Friday, April 26, 2013

Free Will

There is nothing to do except park the car and ponder the blue-grey of the sky, but one needs a car first. Failing an automobile, one instead walks out the front door, goes across the lawn until they reach the street. One sits on the curb,  under the portion of the canopy the large, old oak tree provides, and            then pull out out a box of wood matches from a shirt pocket. 

One , though, does not have a shirt, so one rises up from the curb they'd been sitting on and turns to walk back to the hose. This time, though, a decision is made to cross the lawn and not the        walk way to the porch, the hope being that a wonderful texture of green grass between the toes of bare feet would create a sensation that would remove one's memory for a moment and allow one entrance into a glorious sphere of what-if. There is only pain, though, as one has stepped on a nail from some past repair job rendered loud and sloppy by drunk contractors. 

One looks at the wound, a bitter puncture blossoming blood, and then one looks up to the porch to see one's mother, staring hard, her mouth a strict, straight line, her hands , clenched into mighty fists, resting on her hips. She told one to wear shoes before going outside and now one must realize that there is nothing free about free will.

Into the Void, Ordering Room Service

Wishful thinking , the act of  lolling around and contemplating each  fancy you take fulfilled at the moment of inspiration, is the idea behind Jeff Skinner's poem "Distant Wants".This bit of elusive whimsy    seems a trifle at first , but what I got out of after the second read was that it amounts to an anti-bucket list. 

While there are millions of fictional elders chasing the down the items that they'd like to see, do or feel before they pass  on to the Life of Eternal Diffusion,  the hero in this reverie takes this impulse in a relaxed stride and considers them not so much as unfulfilled goals as much as things that are the equivalent of impulse buying:  in a perfect world where whimsy dictated the nature of things, these might be worth going after, absurd though they may be. 

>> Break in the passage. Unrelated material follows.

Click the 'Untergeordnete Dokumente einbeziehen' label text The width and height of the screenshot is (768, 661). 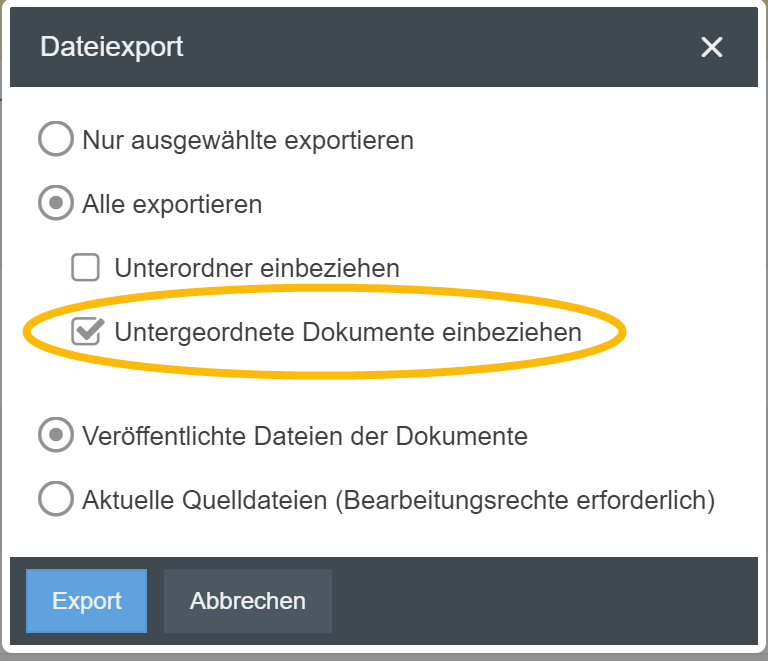[348, 331]
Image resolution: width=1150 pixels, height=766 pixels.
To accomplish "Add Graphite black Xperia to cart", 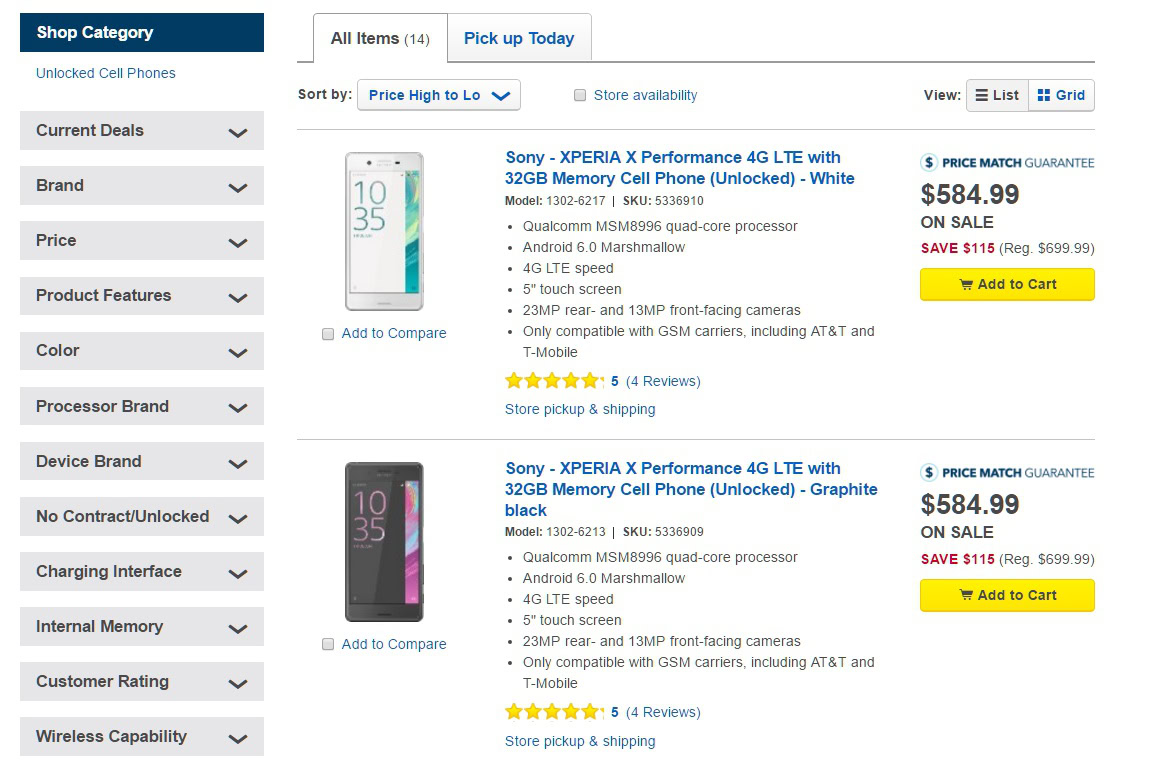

But these are distant wants, products of day dreams and the mind-wandering results of taking a moment to stretch out and allow daily duties to wait their turn for attention. Suitably, these are wants set in the metaphysical realm where the idea of a thing is more real than the material representation. 

Skinner gives a nod to Wallace Stevens and for a minute or so considers rearranging the world of perfect arrangements; this is a child's instinctive musing on what would happen if this button was pressed, that door opened, this loose brick at the bottom of the wall removed.It would have been interesting if the poet had shared the imagined results and revealed what , if anything, would be going on if the order of the world at the most banal level were to become unhinged, although I am grateful for this poem's brevity, staying well within the limits of a semi-sonnet form.The shortness of breadth is exactly the weight these yearnings need to carry. I believe these are musings on how to make arrangements in the perfect world even more artistic, further underscoring their lack of gravitas. Lack of importance is the one thing that makes these musings worth wondering about.